**ASSIGNED TASK**
Give back the data in full, with every line exact.

Saved entries
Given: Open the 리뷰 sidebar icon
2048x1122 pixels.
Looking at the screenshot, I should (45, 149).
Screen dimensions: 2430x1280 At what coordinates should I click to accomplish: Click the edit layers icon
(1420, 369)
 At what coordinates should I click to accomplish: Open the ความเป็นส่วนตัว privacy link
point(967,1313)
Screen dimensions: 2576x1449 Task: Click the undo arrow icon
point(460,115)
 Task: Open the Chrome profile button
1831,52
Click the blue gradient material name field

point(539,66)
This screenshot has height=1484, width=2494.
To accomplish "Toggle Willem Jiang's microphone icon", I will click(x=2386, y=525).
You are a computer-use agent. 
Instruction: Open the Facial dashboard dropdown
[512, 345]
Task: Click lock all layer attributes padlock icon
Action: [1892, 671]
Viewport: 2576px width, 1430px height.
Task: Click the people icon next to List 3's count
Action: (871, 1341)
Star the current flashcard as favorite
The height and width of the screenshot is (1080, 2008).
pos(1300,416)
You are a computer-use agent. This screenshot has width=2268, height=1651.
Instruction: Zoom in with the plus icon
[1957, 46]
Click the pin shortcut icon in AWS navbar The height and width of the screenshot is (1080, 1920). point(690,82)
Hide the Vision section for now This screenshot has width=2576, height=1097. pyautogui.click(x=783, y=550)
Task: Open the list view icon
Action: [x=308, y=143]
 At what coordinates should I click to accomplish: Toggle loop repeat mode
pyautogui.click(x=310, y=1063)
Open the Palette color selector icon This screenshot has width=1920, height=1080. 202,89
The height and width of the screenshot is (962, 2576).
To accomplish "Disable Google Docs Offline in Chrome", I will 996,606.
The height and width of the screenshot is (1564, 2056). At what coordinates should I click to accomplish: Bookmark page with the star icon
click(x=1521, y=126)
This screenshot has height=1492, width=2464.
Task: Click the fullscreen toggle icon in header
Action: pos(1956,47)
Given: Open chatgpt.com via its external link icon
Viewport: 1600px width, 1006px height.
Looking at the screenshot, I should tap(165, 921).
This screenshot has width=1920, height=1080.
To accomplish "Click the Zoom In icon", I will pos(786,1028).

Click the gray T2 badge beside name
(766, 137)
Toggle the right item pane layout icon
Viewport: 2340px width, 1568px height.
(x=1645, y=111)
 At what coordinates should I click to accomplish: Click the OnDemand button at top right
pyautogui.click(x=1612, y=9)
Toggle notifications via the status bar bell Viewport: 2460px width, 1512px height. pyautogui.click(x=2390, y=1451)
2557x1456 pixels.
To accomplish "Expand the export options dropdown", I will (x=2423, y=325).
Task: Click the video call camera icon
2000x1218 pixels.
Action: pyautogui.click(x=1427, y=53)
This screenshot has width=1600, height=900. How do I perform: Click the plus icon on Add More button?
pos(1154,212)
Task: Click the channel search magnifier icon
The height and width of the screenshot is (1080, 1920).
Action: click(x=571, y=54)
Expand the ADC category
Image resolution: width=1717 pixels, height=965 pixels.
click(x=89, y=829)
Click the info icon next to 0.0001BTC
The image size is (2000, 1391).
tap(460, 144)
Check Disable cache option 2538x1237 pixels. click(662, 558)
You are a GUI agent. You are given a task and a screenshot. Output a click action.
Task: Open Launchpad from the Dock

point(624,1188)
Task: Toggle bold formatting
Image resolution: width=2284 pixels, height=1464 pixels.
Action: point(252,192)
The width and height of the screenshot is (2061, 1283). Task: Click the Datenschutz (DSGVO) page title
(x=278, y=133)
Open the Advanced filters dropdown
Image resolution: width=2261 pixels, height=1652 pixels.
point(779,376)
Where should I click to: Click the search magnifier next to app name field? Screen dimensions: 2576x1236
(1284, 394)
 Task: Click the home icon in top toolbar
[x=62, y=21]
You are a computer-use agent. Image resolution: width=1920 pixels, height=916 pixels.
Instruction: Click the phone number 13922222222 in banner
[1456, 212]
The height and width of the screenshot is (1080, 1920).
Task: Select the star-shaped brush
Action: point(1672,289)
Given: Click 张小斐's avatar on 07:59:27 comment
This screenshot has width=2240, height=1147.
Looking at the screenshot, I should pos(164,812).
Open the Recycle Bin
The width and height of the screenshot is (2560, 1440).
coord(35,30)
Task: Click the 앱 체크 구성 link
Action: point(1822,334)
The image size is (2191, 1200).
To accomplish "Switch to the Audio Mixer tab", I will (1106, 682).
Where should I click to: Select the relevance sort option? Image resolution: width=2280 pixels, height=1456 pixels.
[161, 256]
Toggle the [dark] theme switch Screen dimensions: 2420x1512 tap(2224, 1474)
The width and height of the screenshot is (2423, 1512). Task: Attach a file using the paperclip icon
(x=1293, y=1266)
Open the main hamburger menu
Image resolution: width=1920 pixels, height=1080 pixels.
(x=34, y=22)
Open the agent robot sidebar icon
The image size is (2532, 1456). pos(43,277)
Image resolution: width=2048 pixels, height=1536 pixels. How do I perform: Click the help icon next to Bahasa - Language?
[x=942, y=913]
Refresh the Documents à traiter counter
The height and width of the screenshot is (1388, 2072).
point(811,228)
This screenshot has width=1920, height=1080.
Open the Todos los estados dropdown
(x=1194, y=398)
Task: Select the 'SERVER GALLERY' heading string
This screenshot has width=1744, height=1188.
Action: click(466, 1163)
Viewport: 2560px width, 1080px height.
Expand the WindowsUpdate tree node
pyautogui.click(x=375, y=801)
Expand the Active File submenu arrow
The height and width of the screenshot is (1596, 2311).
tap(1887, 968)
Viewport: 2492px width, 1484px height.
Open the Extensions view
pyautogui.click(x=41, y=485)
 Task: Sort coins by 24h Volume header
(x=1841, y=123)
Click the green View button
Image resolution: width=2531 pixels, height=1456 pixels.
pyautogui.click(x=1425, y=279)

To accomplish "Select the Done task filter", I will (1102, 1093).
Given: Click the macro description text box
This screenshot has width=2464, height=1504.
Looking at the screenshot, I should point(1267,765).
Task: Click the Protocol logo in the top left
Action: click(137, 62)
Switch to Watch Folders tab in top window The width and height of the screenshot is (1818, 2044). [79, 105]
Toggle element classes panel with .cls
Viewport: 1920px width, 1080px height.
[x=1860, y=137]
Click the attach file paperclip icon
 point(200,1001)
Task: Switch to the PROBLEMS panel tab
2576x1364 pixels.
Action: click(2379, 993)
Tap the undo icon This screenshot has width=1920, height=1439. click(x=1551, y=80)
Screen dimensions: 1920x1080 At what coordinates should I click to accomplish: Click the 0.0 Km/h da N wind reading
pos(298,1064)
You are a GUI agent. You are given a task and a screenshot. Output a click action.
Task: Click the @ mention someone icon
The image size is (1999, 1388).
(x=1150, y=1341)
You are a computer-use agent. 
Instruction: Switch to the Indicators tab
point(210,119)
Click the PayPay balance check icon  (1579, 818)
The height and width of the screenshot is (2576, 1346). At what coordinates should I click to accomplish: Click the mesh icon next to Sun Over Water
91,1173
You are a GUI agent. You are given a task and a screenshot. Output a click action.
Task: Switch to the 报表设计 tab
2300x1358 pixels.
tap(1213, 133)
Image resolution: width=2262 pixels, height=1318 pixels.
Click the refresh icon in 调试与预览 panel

**ANSWER TO THE PROBLEM**
Given: Open the 리뷰 sidebar icon
2048x1122 pixels.
Looking at the screenshot, I should (45, 149).
Screen dimensions: 2430x1280 At what coordinates should I click to accomplish: Click the edit layers icon
(1420, 369)
 At what coordinates should I click to accomplish: Open the ความเป็นส่วนตัว privacy link
point(967,1313)
Screen dimensions: 2576x1449 Task: Click the undo arrow icon
point(460,115)
 Task: Open the Chrome profile button
1831,52
Click the blue gradient material name field

point(539,66)
This screenshot has height=1484, width=2494.
To accomplish "Toggle Willem Jiang's microphone icon", I will click(x=2386, y=525).
You are a computer-use agent. 
Instruction: Open the Facial dashboard dropdown
[512, 345]
Task: Click lock all layer attributes padlock icon
Action: [1892, 671]
Viewport: 2576px width, 1430px height.
Task: Click the people icon next to List 3's count
Action: (871, 1341)
Star the current flashcard as favorite
The height and width of the screenshot is (1080, 2008).
pos(1300,416)
You are a computer-use agent. This screenshot has width=2268, height=1651.
Instruction: Zoom in with the plus icon
[1957, 46]
Click the pin shortcut icon in AWS navbar The height and width of the screenshot is (1080, 1920). point(690,82)
Hide the Vision section for now This screenshot has width=2576, height=1097. pyautogui.click(x=783, y=550)
Task: Open the list view icon
Action: [x=308, y=143]
 At what coordinates should I click to accomplish: Toggle loop repeat mode
pyautogui.click(x=310, y=1063)
Open the Palette color selector icon This screenshot has width=1920, height=1080. 202,89
The height and width of the screenshot is (962, 2576).
To accomplish "Disable Google Docs Offline in Chrome", I will 996,606.
The height and width of the screenshot is (1564, 2056). At what coordinates should I click to accomplish: Bookmark page with the star icon
click(x=1521, y=126)
This screenshot has height=1492, width=2464.
Task: Click the fullscreen toggle icon in header
Action: pos(1956,47)
Given: Open chatgpt.com via its external link icon
Viewport: 1600px width, 1006px height.
Looking at the screenshot, I should tap(165, 921).
This screenshot has width=1920, height=1080.
To accomplish "Click the Zoom In icon", I will pos(786,1028).

Click the gray T2 badge beside name
(766, 137)
Toggle the right item pane layout icon
Viewport: 2340px width, 1568px height.
(x=1645, y=111)
 At what coordinates should I click to accomplish: Click the OnDemand button at top right
pyautogui.click(x=1612, y=9)
Toggle notifications via the status bar bell Viewport: 2460px width, 1512px height. pyautogui.click(x=2390, y=1451)
2557x1456 pixels.
To accomplish "Expand the export options dropdown", I will (x=2423, y=325).
Task: Click the video call camera icon
2000x1218 pixels.
Action: pyautogui.click(x=1427, y=53)
This screenshot has width=1600, height=900. How do I perform: Click the plus icon on Add More button?
pos(1154,212)
Task: Click the channel search magnifier icon
The height and width of the screenshot is (1080, 1920).
Action: click(x=571, y=54)
Expand the ADC category
Image resolution: width=1717 pixels, height=965 pixels.
click(x=89, y=829)
Click the info icon next to 0.0001BTC
The image size is (2000, 1391).
tap(460, 144)
Check Disable cache option 2538x1237 pixels. click(662, 558)
You are a GUI agent. You are given a task and a screenshot. Output a click action.
Task: Open Launchpad from the Dock

point(624,1188)
Task: Toggle bold formatting
Image resolution: width=2284 pixels, height=1464 pixels.
Action: point(252,192)
The width and height of the screenshot is (2061, 1283). Task: Click the Datenschutz (DSGVO) page title
(x=278, y=133)
Open the Advanced filters dropdown
Image resolution: width=2261 pixels, height=1652 pixels.
point(779,376)
Where should I click to: Click the search magnifier next to app name field? Screen dimensions: 2576x1236
(1284, 394)
 Task: Click the home icon in top toolbar
[x=62, y=21]
You are a computer-use agent. Image resolution: width=1920 pixels, height=916 pixels.
Instruction: Click the phone number 13922222222 in banner
[1456, 212]
The height and width of the screenshot is (1080, 1920).
Task: Select the star-shaped brush
Action: point(1672,289)
Given: Click 张小斐's avatar on 07:59:27 comment
This screenshot has width=2240, height=1147.
Looking at the screenshot, I should pos(164,812).
Open the Recycle Bin
The width and height of the screenshot is (2560, 1440).
coord(35,30)
Task: Click the 앱 체크 구성 link
Action: point(1822,334)
The image size is (2191, 1200).
To accomplish "Switch to the Audio Mixer tab", I will (1106, 682).
Where should I click to: Select the relevance sort option? Image resolution: width=2280 pixels, height=1456 pixels.
[161, 256]
Toggle the [dark] theme switch Screen dimensions: 2420x1512 tap(2224, 1474)
The width and height of the screenshot is (2423, 1512). Task: Attach a file using the paperclip icon
(x=1293, y=1266)
Open the main hamburger menu
Image resolution: width=1920 pixels, height=1080 pixels.
(x=34, y=22)
Open the agent robot sidebar icon
The image size is (2532, 1456). pos(43,277)
Image resolution: width=2048 pixels, height=1536 pixels. How do I perform: Click the help icon next to Bahasa - Language?
[x=942, y=913]
Refresh the Documents à traiter counter
The height and width of the screenshot is (1388, 2072).
point(811,228)
This screenshot has width=1920, height=1080.
Open the Todos los estados dropdown
(x=1194, y=398)
Task: Select the 'SERVER GALLERY' heading string
This screenshot has width=1744, height=1188.
Action: click(466, 1163)
Viewport: 2560px width, 1080px height.
Expand the WindowsUpdate tree node
pyautogui.click(x=375, y=801)
Expand the Active File submenu arrow
The height and width of the screenshot is (1596, 2311).
tap(1887, 968)
Viewport: 2492px width, 1484px height.
Open the Extensions view
pyautogui.click(x=41, y=485)
 Task: Sort coins by 24h Volume header
(x=1841, y=123)
Click the green View button
Image resolution: width=2531 pixels, height=1456 pixels.
pyautogui.click(x=1425, y=279)

To accomplish "Select the Done task filter", I will (1102, 1093).
Given: Click the macro description text box
This screenshot has width=2464, height=1504.
Looking at the screenshot, I should point(1267,765).
Task: Click the Protocol logo in the top left
Action: click(137, 62)
Switch to Watch Folders tab in top window The width and height of the screenshot is (1818, 2044). [79, 105]
Toggle element classes panel with .cls
Viewport: 1920px width, 1080px height.
[x=1860, y=137]
Click the attach file paperclip icon
 point(200,1001)
Task: Switch to the PROBLEMS panel tab
2576x1364 pixels.
Action: click(2379, 993)
Tap the undo icon This screenshot has width=1920, height=1439. click(x=1551, y=80)
Screen dimensions: 1920x1080 At what coordinates should I click to accomplish: Click the 0.0 Km/h da N wind reading
pos(298,1064)
You are a GUI agent. You are given a task and a screenshot. Output a click action.
Task: Click the @ mention someone icon
The image size is (1999, 1388).
(x=1150, y=1341)
You are a computer-use agent. 
Instruction: Switch to the Indicators tab
point(210,119)
Click the PayPay balance check icon  (1579, 818)
The height and width of the screenshot is (2576, 1346). At what coordinates should I click to accomplish: Click the mesh icon next to Sun Over Water
91,1173
You are a GUI agent. You are given a task and a screenshot. Output a click action.
Task: Switch to the 报表设计 tab
2300x1358 pixels.
tap(1213, 133)
Image resolution: width=2262 pixels, height=1318 pixels.
Click the refresh icon in 调试与预览 panel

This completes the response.